Hewan bukan satu-satunya makhluk yang menemukan tempat perlindungan di nusantara. Selama perang, pulau-pulau itu adalah tempat berlindung yang relatif aman, cukup jauh dari daratan untuk menghindari kekerasan terburuk.

Querino Huo lahir di Vilanculos, kota gerbang ke kepulauan itu, dan dikirim ke tempat yang aman di Pulau Benguerra sebagai seorang anak.

“Dari ingatan saya yang paling awal, saya telah dikelilingi oleh pemandangan dan suara lautan. Setiap hari, orang-orang kami akan pergi memancing di dhow. Ini adalah cara hidup dan bagian dari budaya kita; setiap keluarga terlibat,” kata Huo, ketika dia mengingat bagaimana dia akan pergi keluar dengan saudaranya sepulang sekolah hampir setiap hari untuk memancing.

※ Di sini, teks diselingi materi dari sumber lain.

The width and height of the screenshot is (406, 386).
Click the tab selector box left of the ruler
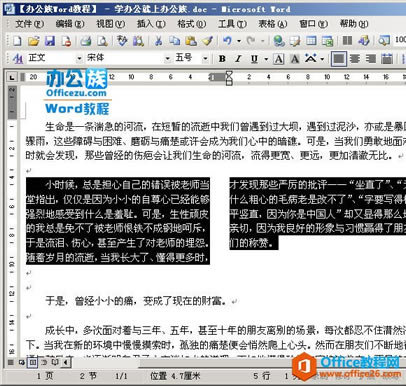[12, 78]

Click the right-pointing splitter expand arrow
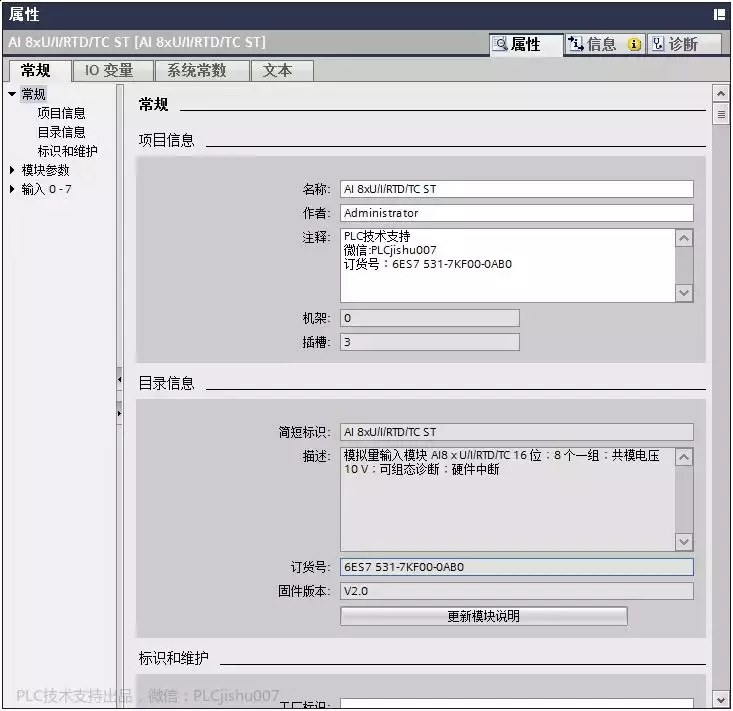[x=119, y=411]
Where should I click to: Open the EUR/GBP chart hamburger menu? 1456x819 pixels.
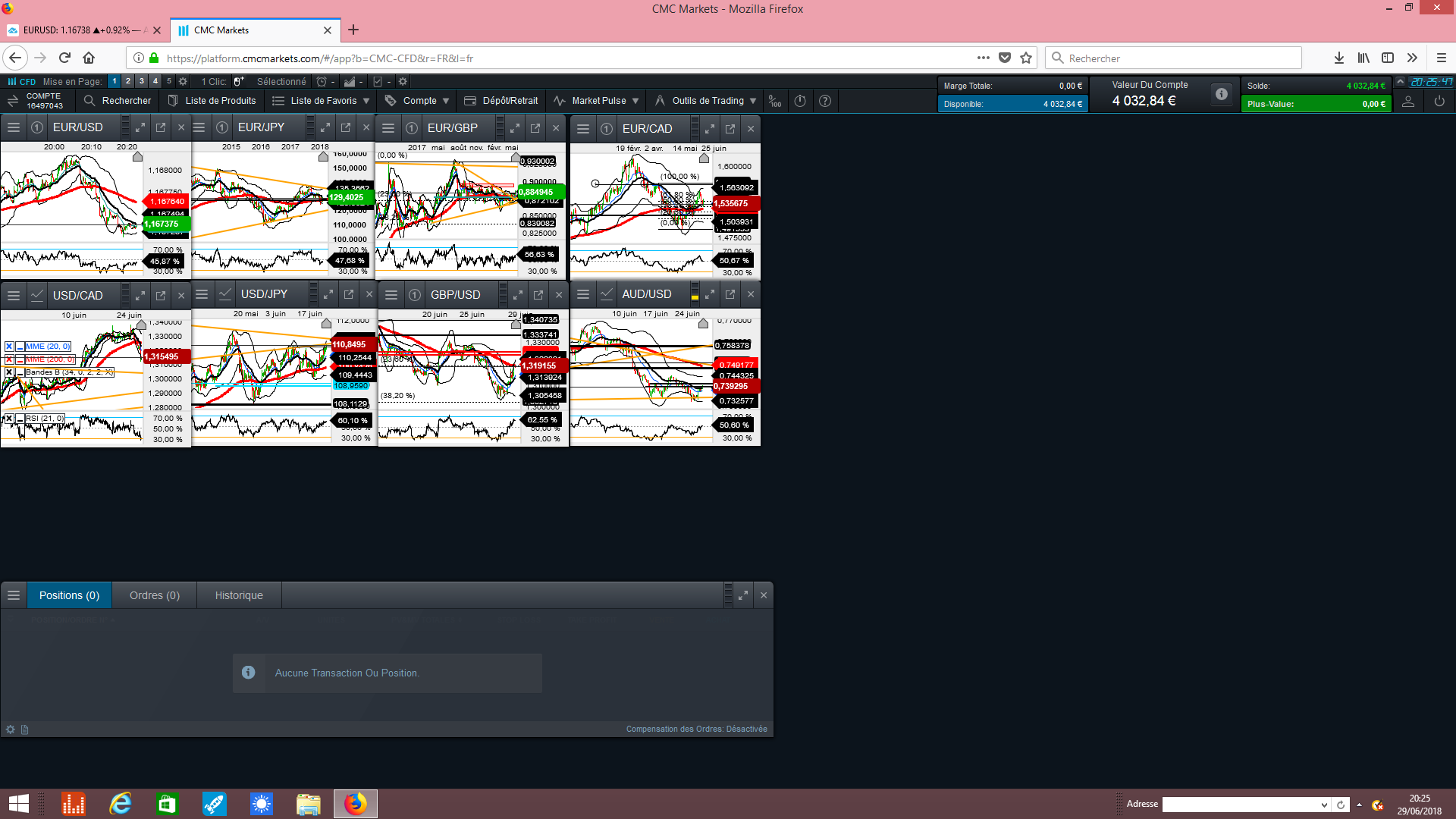click(x=388, y=128)
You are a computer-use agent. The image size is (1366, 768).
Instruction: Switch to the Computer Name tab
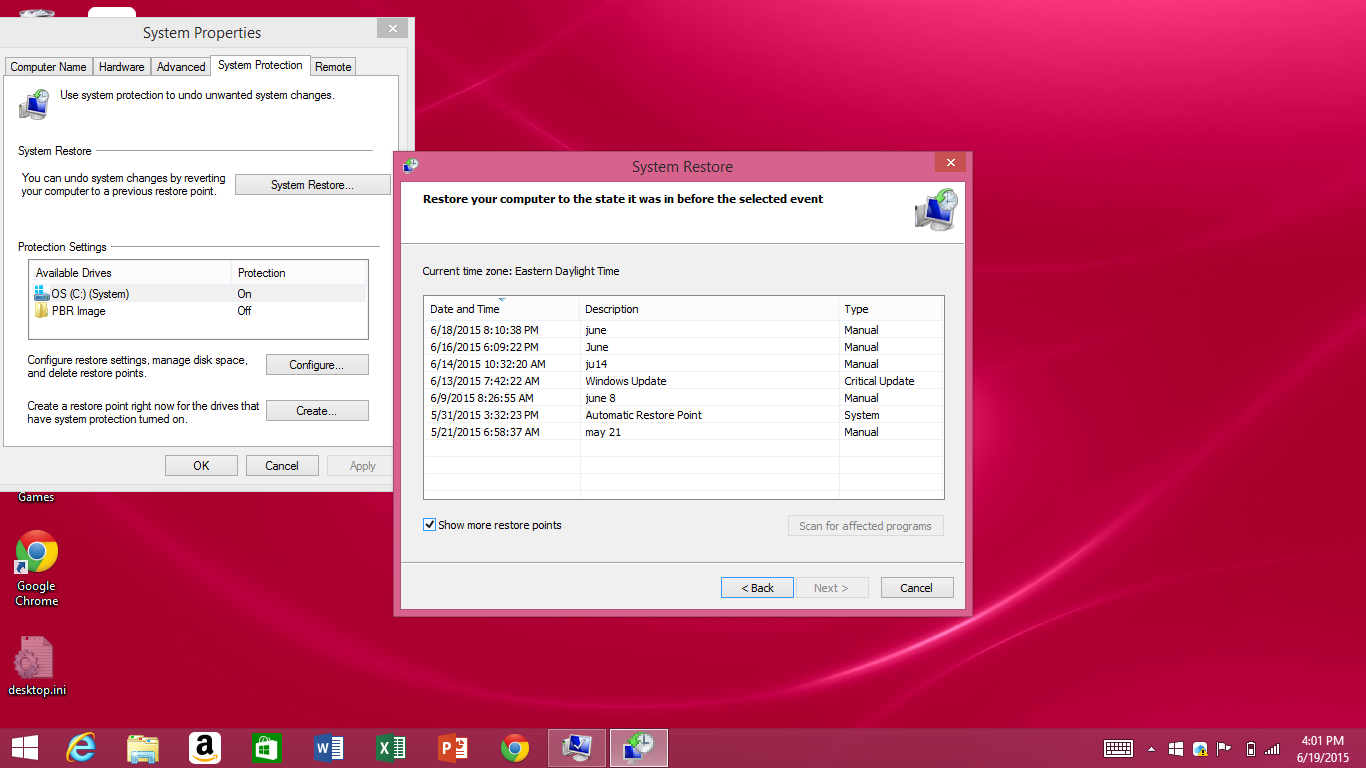click(x=48, y=67)
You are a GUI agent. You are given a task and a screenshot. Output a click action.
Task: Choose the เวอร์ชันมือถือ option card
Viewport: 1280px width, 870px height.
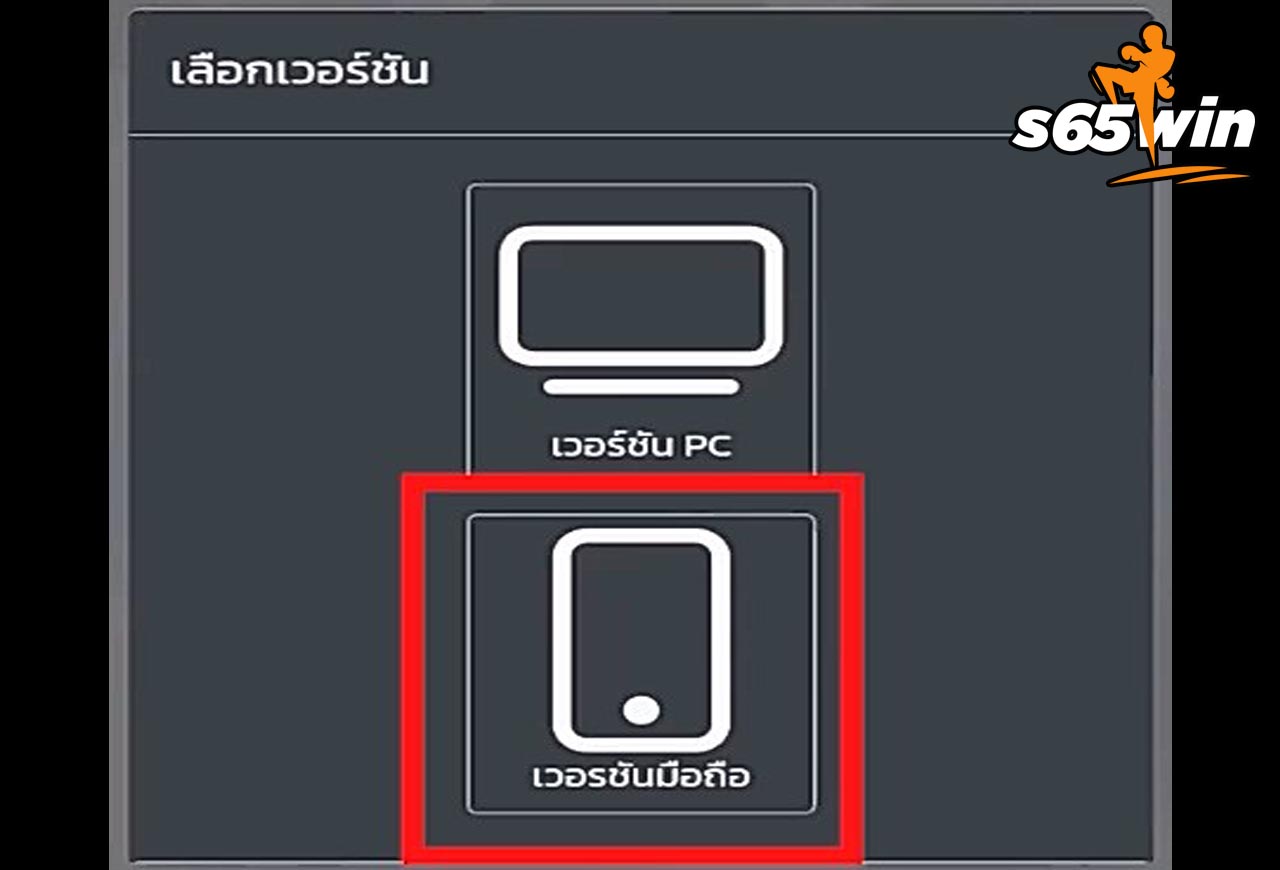[x=640, y=663]
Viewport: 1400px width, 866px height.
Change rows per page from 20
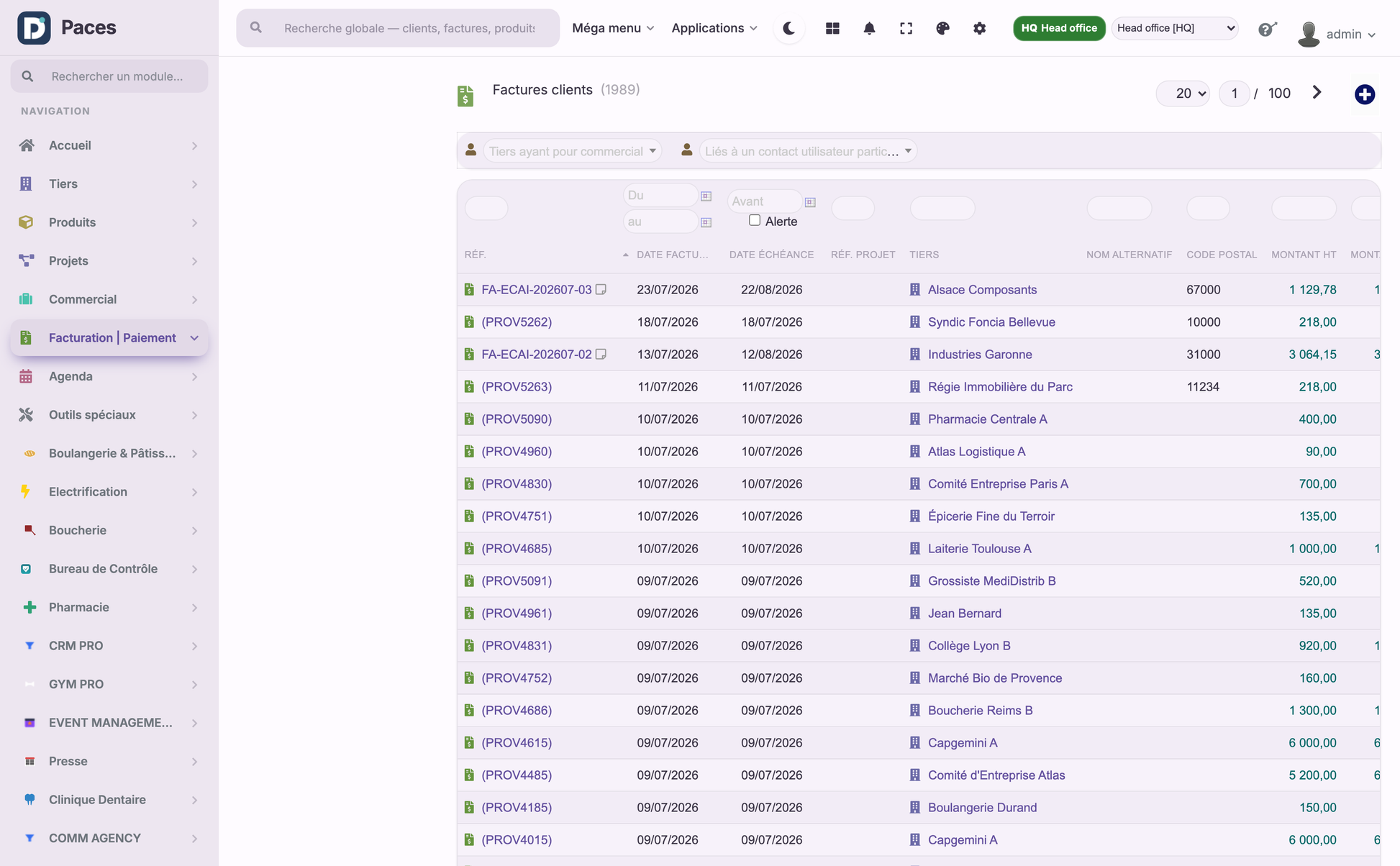(x=1183, y=94)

Huo mengatakan dia pindah ke Vilanculos untuk bekerja tetapi menemukan iming-iming pulau itu terlalu kuat untuk ditolak. Pada 2016, ia kembali ke Benguerra dan bergabung dengan tim pra-pembukaan di Kisawa, yang diluncurkan pada 2022.

Dengan hanya 11 tempat tinggal megah yang tersebar di 300 hektar (741 hektar) di ujung selatan pulau, itu seperti tempat persembunyian miliarder, dengan sedikit lebih dari atap jerami paviliun yang mengintip dari balik bukit pasir bergelombang.

Pembukaan Kisawa menetapkan tolok ukur baru untuk perhotelan dan pariwisata yang dipimpin konservasi di Moambique, dan Huo, yang merupakan manajer kegiatan dan penghubung masyarakat, sangat bersemangat.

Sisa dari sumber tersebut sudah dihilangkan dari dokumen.